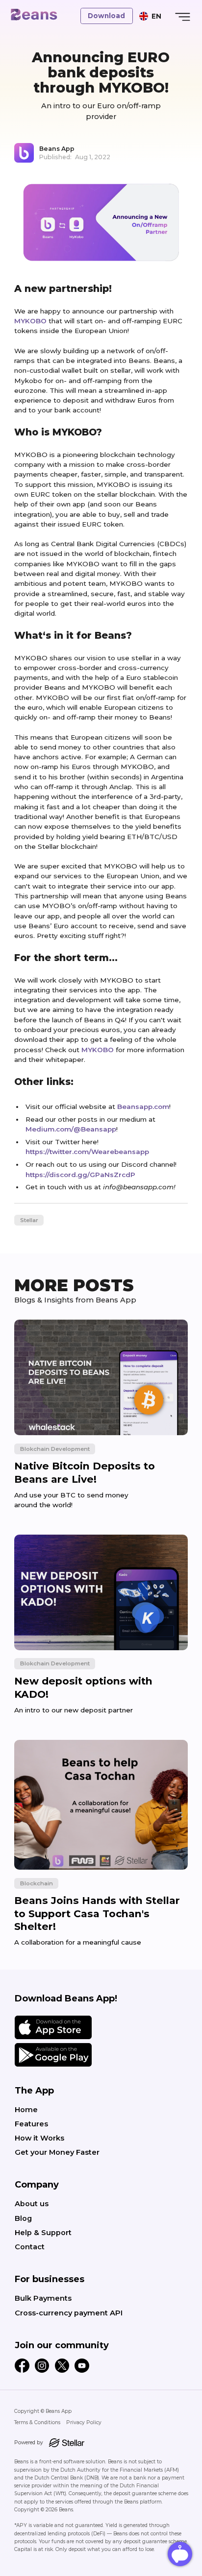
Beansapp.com (143, 1106)
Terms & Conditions (37, 2422)
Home (26, 2109)
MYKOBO (30, 321)
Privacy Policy (83, 2422)
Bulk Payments (43, 2298)
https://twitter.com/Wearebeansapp (87, 1152)
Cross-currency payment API (69, 2313)
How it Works (39, 2138)
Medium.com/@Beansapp (70, 1129)
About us (32, 2203)
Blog (23, 2218)
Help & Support (43, 2232)
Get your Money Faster (57, 2152)
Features (31, 2123)
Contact (30, 2246)
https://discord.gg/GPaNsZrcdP (80, 1175)
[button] (151, 16)
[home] (33, 14)
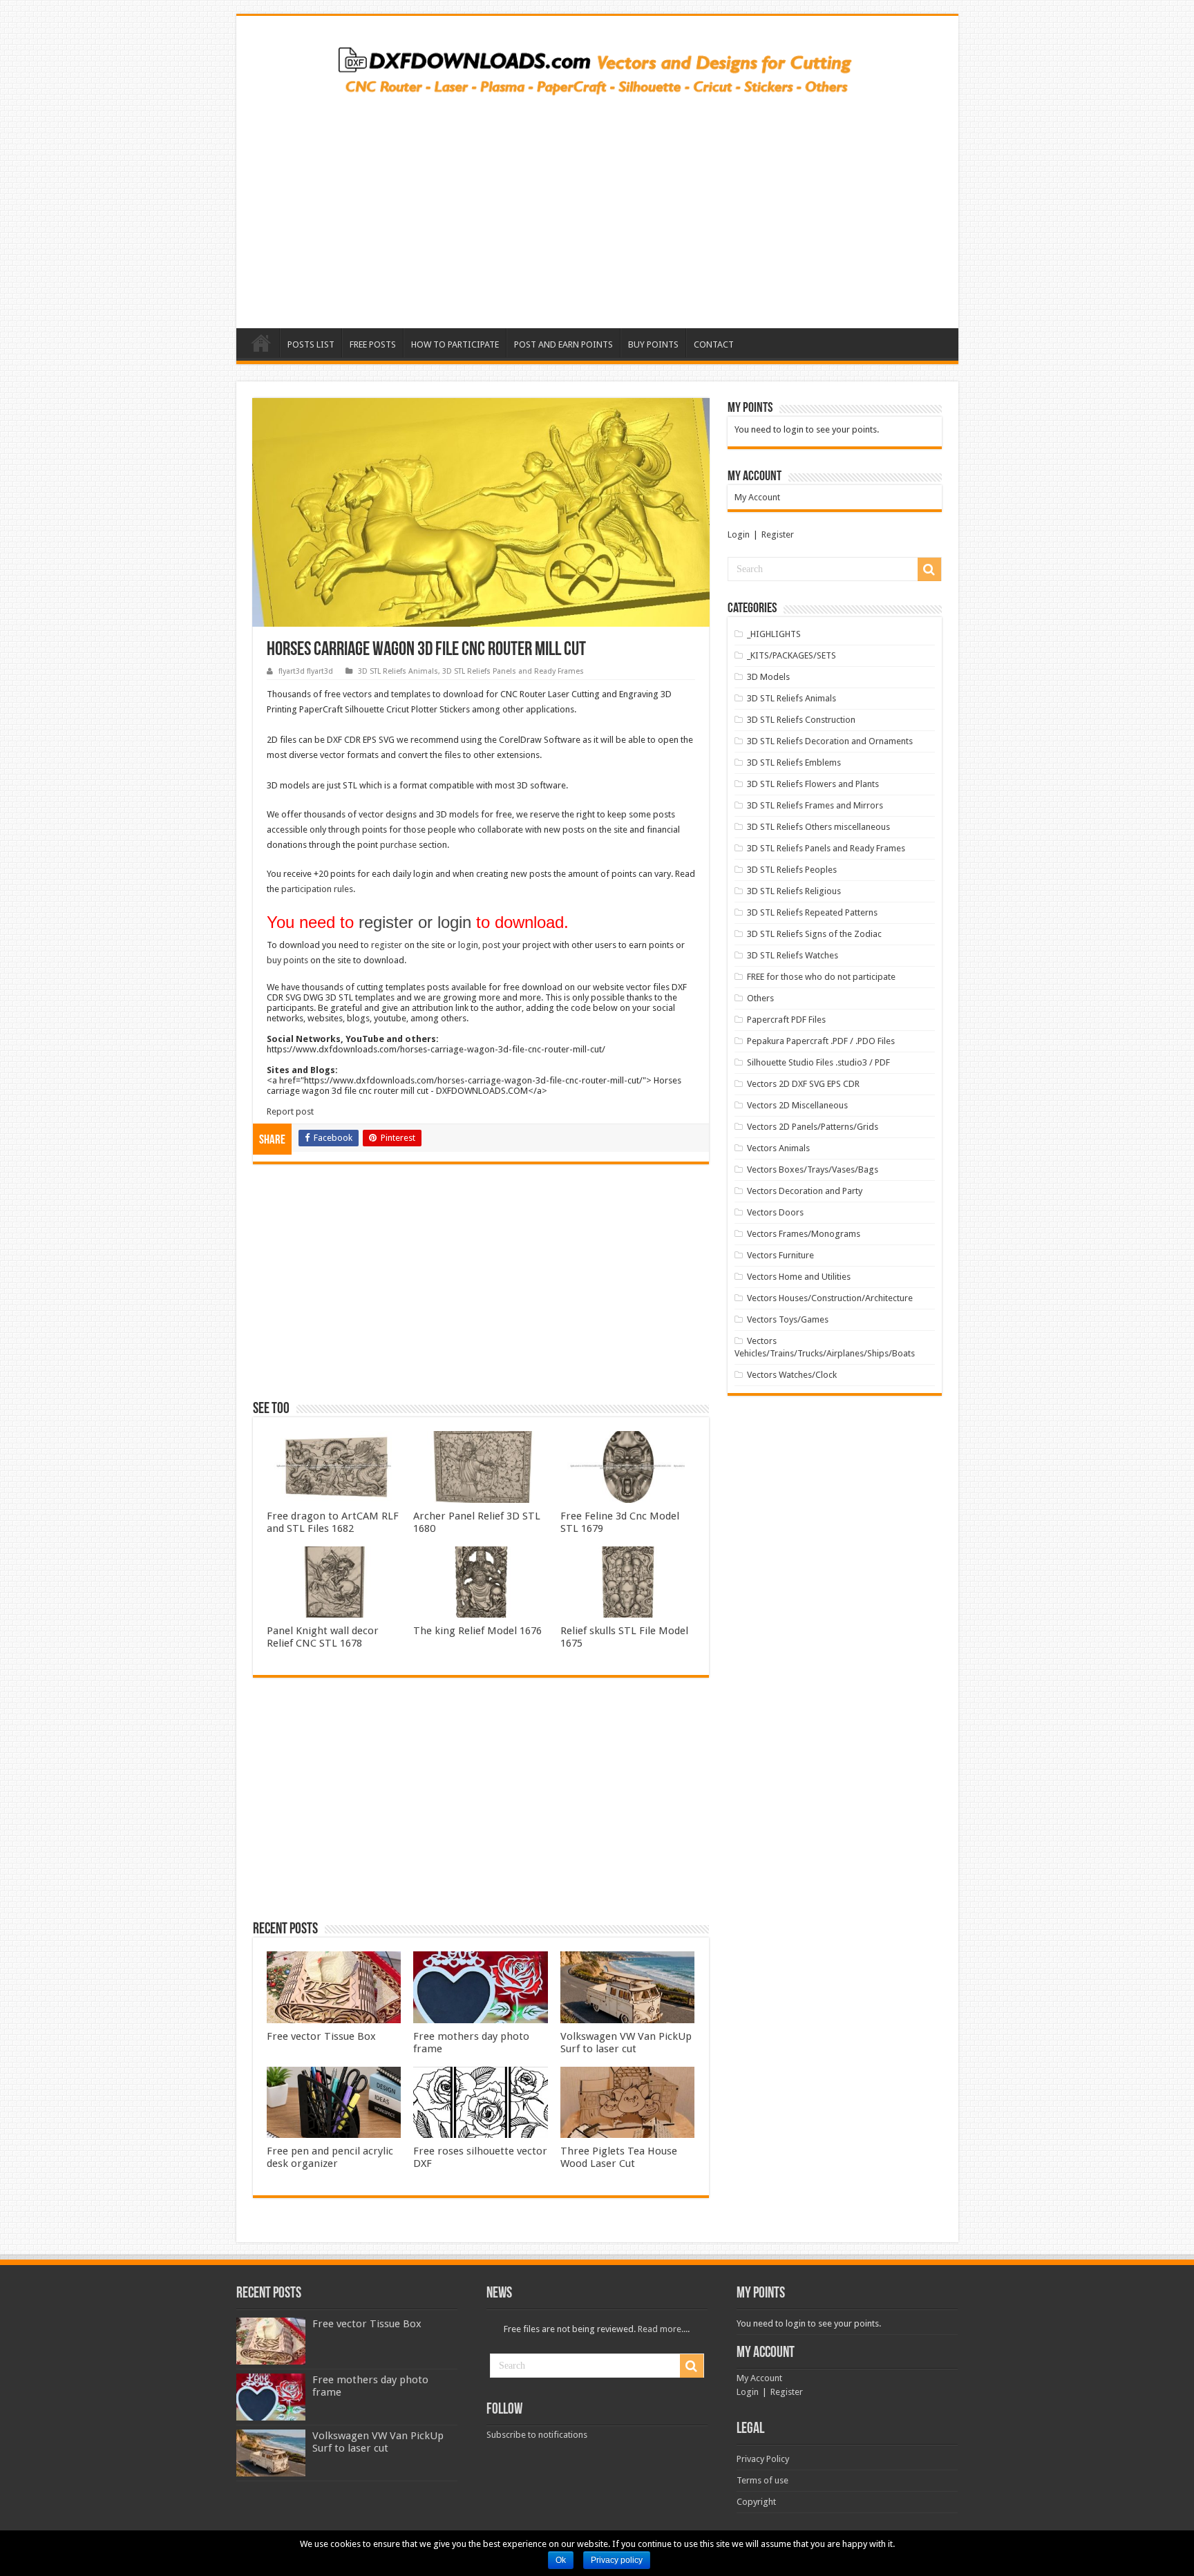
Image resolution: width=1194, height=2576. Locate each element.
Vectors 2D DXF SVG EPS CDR (803, 1084)
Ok (561, 2560)
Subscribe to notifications (536, 2435)
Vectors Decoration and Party (804, 1191)
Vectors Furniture (780, 1255)
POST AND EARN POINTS (563, 344)
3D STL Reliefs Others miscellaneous (818, 827)
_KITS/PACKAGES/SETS (791, 655)
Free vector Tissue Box (321, 2036)
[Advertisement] (597, 207)
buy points (287, 960)
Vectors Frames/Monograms (803, 1234)
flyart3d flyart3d (305, 671)
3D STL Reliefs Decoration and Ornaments (830, 741)
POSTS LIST (310, 344)
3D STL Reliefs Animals (398, 671)
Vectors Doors (775, 1212)
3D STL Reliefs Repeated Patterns (812, 912)
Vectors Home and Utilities (799, 1276)
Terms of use (762, 2480)
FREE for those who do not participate (821, 977)
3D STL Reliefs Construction (801, 719)
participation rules (317, 889)
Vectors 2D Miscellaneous (797, 1105)
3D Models (768, 677)
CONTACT (714, 344)
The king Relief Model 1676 (477, 1631)
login (468, 945)
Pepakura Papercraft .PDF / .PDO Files (821, 1041)
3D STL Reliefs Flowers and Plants (813, 784)
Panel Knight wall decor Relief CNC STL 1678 (323, 1637)
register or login (415, 922)
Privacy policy (617, 2560)
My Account (757, 497)
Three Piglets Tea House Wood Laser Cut (618, 2157)
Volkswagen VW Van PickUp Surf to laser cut (626, 2042)
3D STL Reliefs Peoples (792, 869)
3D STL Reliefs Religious (794, 891)
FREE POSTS (373, 344)
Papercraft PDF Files (786, 1019)
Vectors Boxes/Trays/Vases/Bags (812, 1169)
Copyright (756, 2502)
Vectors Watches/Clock (792, 1375)
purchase (398, 845)
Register (777, 534)
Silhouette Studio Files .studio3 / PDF (818, 1062)
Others (760, 998)
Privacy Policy (763, 2459)
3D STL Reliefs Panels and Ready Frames (513, 671)
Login (739, 534)
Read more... (663, 2329)
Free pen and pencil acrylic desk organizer (330, 2157)
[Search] (929, 569)
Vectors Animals (778, 1148)
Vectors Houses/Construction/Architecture (830, 1298)
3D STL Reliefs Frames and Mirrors (815, 805)
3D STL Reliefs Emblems (794, 762)
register (386, 945)
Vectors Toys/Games (787, 1319)
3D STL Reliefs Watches (792, 955)
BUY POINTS (653, 344)
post (491, 945)
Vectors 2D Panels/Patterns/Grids (812, 1126)
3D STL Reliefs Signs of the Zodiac (814, 934)
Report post (290, 1111)
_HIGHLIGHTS (774, 634)
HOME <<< (261, 342)
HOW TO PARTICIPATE (455, 344)
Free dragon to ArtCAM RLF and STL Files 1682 (333, 1522)
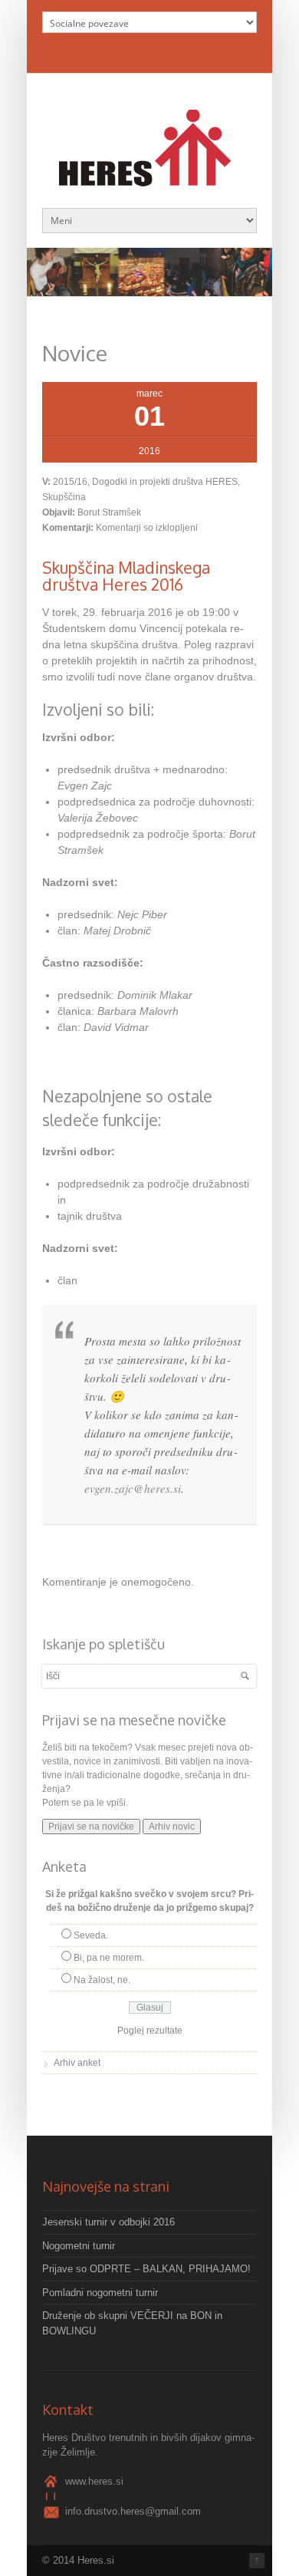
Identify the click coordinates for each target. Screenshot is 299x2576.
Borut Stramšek (109, 512)
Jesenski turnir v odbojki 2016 (108, 2222)
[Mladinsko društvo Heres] (150, 178)
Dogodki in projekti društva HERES (165, 481)
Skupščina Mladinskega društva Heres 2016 (126, 576)
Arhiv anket (77, 2062)
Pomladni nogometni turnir (100, 2292)
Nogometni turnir (78, 2246)
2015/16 (70, 481)
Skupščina (64, 497)
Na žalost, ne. (102, 1980)
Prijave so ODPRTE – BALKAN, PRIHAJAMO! (146, 2269)
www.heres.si (94, 2481)
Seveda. (91, 1935)
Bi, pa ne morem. (109, 1957)
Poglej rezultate (149, 2030)
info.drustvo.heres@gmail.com (133, 2511)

* [Task to complete] Repeat the data exactly as written, but without the pictures.

* [Final answer]
Beansapp.com (143, 1106)
Terms & Conditions (37, 2422)
Home (26, 2109)
MYKOBO (30, 321)
Privacy Policy (83, 2422)
Bulk Payments (43, 2298)
https://twitter.com/Wearebeansapp (87, 1152)
Cross-currency payment API (69, 2313)
How it Works (39, 2138)
Medium.com/@Beansapp (70, 1129)
About us (32, 2203)
Blog (23, 2218)
Help & Support (43, 2232)
Get your Money Faster (57, 2152)
Features (31, 2123)
Contact (30, 2246)
https://discord.gg/GPaNsZrcdP (80, 1175)
[button] (151, 16)
[home] (33, 14)
Image resolution: width=1194, height=2576. Locate each element.
Vectors 2D DXF SVG EPS CDR (803, 1084)
Ok (561, 2560)
Subscribe to notifications (536, 2435)
Vectors Decoration and Party (804, 1191)
Vectors Furniture (780, 1255)
POST AND EARN POINTS (563, 344)
3D STL Reliefs Others miscellaneous (818, 827)
_KITS/PACKAGES/SETS (791, 655)
Free vector Tissue Box (321, 2036)
[Advertisement] (597, 207)
buy points (287, 960)
Vectors Frames/Monograms (803, 1234)
flyart3d flyart3d (305, 671)
3D STL Reliefs Decoration and Ornaments (830, 741)
POSTS LIST (310, 344)
3D STL Reliefs Animals (398, 671)
Vectors Doors (775, 1212)
3D STL Reliefs Repeated Patterns (812, 912)
Vectors Home and Utilities (799, 1276)
Terms of use (762, 2480)
FREE for those who do not participate (821, 977)
3D STL Reliefs Construction (801, 719)
participation rules (317, 889)
Vectors 2D Miscellaneous (797, 1105)
3D Models (768, 677)
CONTACT (714, 344)
The king Relief Model 1676 (477, 1631)
login (468, 945)
Pepakura Papercraft .PDF / .PDO Files (821, 1041)
3D STL Reliefs Flowers and Plants (813, 784)
Panel Knight wall decor Relief CNC STL 1678 (323, 1637)
register or login (415, 922)
Privacy policy (617, 2560)
My Account (757, 497)
Three Piglets Tea House Wood Laser Cut (618, 2157)
Volkswagen VW Van PickUp Surf to laser cut (626, 2042)
3D STL Reliefs Peoples (792, 869)
3D STL Reliefs Religious (794, 891)
FREE POSTS (373, 344)
Papercraft PDF Files (786, 1019)
Vectors Boxes/Trays/Vases/Bags (812, 1169)
Copyright (756, 2502)
Vectors Watches/Clock (792, 1375)
purchase (398, 845)
Register (777, 534)
Silhouette Studio Files .studio3 / PDF (818, 1062)
Others (760, 998)
Privacy Policy (763, 2459)
3D STL Reliefs Panels and Ready Frames (513, 671)
Login (739, 534)
Read more... (663, 2329)
Free pen and pencil acrylic desk organizer (330, 2157)
[Search] (929, 569)
Vectors Animals (778, 1148)
Vectors Houses/Construction/Architecture (830, 1298)
3D STL Reliefs Frames and Mirrors (815, 805)
3D STL Reliefs Emblems (794, 762)
register (386, 945)
Vectors Toys/Games (787, 1319)
3D STL Reliefs Watches (792, 955)
BUY POINTS (653, 344)
post (491, 945)
Vectors 2D Panels/Patterns/Grids (812, 1126)
3D STL Reliefs Signs of the Zodiac (814, 934)
Report post (290, 1111)
_HIGHLIGHTS (774, 634)
HOME <<< (261, 342)
HOW TO PARTICIPATE (455, 344)
Free dragon to ArtCAM RLF and STL Files 1682 (333, 1522)
Identify the click coordinates for each target. Screenshot is 299x2576.
Borut Stramšek (109, 512)
Jesenski turnir v odbojki 2016 (108, 2222)
[Mladinsko društvo Heres] (150, 178)
Dogodki in projekti društva HERES (165, 481)
Skupščina Mladinskega društva Heres 2016 (126, 576)
Arhiv anket (77, 2062)
Pomladni nogometni turnir (100, 2292)
Nogometni turnir (78, 2246)
2015/16 (70, 481)
Skupščina (64, 497)
Na žalost, ne. (102, 1980)
Prijave so ODPRTE – BALKAN, PRIHAJAMO! (146, 2269)
www.heres.si (94, 2481)
Seveda. (91, 1935)
Bi, pa ne morem. (109, 1957)
Poglej rezultate (149, 2030)
info.drustvo.heres@gmail.com (133, 2511)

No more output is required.